» **WHAT THE TASK ASKS**:
Make an exact copy of the lines from the one containing "[Uživatelský profil] (223, 22)" to the end of the records below, and leave out everything else.

DATA LISTING section start

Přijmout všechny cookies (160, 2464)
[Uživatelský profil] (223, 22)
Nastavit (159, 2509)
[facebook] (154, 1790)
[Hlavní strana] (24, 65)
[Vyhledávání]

DATA LISTING section end

» **OUTPUT**:
[Uživatelský profil] (223, 22)
Nastavit (159, 2509)
[facebook] (154, 1790)
[Hlavní strana] (24, 65)
[Vyhledávání]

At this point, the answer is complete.